- **Directions**
Write the data below out again, with each line matching the original.

- **Records for the exercise**

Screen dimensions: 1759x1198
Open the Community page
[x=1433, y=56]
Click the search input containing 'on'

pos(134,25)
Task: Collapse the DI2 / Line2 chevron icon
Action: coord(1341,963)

- **Exercise solution**
Screen dimensions: 1759x1198
Open the Community page
[x=1433, y=56]
Click the search input containing 'on'

pos(134,25)
Task: Collapse the DI2 / Line2 chevron icon
Action: coord(1341,963)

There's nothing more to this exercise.